What you will do:
Look for the line containing "849x338 pixels. How" in the records below. Then output it and all the lines that follow, exactly and without any others.

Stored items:
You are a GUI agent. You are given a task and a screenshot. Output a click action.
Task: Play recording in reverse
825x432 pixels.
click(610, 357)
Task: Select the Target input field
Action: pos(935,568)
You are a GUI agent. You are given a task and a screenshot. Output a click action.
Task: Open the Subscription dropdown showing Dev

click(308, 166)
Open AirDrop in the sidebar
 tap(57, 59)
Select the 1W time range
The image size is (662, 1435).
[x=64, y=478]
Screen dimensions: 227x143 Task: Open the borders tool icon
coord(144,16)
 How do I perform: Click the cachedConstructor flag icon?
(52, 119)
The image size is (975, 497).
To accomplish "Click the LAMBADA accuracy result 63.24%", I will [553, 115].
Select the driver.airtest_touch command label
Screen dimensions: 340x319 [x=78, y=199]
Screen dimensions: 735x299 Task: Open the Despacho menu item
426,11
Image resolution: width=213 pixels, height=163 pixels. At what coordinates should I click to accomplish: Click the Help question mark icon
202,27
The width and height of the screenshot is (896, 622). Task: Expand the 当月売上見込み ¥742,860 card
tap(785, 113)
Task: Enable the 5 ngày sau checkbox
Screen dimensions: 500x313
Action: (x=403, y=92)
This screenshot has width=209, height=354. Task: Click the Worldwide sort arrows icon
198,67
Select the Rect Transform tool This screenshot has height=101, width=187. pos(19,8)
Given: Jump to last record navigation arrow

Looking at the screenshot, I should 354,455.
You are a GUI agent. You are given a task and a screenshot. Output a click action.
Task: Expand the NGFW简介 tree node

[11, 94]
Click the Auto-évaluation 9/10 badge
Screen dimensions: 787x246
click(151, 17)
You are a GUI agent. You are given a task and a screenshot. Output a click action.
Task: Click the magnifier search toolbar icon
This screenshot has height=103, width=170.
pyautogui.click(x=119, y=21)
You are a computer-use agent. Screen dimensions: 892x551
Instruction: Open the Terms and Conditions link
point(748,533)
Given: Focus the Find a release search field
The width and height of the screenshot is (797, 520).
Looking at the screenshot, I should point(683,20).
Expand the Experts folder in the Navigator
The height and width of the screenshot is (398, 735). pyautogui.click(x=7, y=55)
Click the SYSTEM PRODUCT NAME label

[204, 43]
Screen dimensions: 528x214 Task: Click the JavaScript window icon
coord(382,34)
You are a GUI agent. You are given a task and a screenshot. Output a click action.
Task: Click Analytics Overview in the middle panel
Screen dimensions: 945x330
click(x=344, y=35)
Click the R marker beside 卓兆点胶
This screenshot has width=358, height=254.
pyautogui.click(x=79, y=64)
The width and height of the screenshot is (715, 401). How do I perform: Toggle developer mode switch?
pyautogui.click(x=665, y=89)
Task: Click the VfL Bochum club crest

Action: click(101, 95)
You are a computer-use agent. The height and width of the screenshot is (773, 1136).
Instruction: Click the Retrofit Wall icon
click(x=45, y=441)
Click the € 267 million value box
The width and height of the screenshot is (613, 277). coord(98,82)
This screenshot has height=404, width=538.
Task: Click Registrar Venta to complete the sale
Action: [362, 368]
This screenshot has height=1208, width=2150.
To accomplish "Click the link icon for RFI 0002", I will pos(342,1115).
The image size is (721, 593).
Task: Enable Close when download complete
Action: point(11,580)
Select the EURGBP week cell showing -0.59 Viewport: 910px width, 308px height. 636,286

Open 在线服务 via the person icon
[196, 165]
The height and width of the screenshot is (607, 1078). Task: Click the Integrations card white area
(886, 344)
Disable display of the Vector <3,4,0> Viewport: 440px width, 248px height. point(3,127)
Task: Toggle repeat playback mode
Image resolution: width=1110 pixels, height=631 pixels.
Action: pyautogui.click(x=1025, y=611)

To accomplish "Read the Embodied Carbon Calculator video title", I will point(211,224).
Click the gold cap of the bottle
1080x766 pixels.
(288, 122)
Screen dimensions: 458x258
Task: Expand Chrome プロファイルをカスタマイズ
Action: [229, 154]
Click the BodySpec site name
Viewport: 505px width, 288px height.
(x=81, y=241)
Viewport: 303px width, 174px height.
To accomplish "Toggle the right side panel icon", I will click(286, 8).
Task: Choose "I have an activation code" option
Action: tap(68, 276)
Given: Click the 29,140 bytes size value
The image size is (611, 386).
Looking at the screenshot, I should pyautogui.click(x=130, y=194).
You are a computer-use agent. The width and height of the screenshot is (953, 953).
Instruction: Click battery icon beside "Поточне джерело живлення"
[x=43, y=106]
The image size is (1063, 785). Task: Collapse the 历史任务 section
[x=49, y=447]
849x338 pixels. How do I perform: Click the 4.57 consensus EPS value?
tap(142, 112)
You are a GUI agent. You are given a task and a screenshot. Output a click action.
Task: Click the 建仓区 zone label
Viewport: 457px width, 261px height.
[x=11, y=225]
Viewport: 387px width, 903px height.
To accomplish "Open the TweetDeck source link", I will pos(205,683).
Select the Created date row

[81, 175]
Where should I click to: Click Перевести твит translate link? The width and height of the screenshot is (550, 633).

Exercise response:
849x338 pixels. How do I perform: Click the 4.57 consensus EPS value?
tap(142, 112)
You are a GUI agent. You are given a task and a screenshot. Output a click action.
Task: Click the 建仓区 zone label
Viewport: 457px width, 261px height.
[x=11, y=225]
Viewport: 387px width, 903px height.
To accomplish "Open the TweetDeck source link", I will pos(205,683).
Select the Created date row

[81, 175]
Where should I click to: Click Перевести твит translate link? The width and height of the screenshot is (550, 633).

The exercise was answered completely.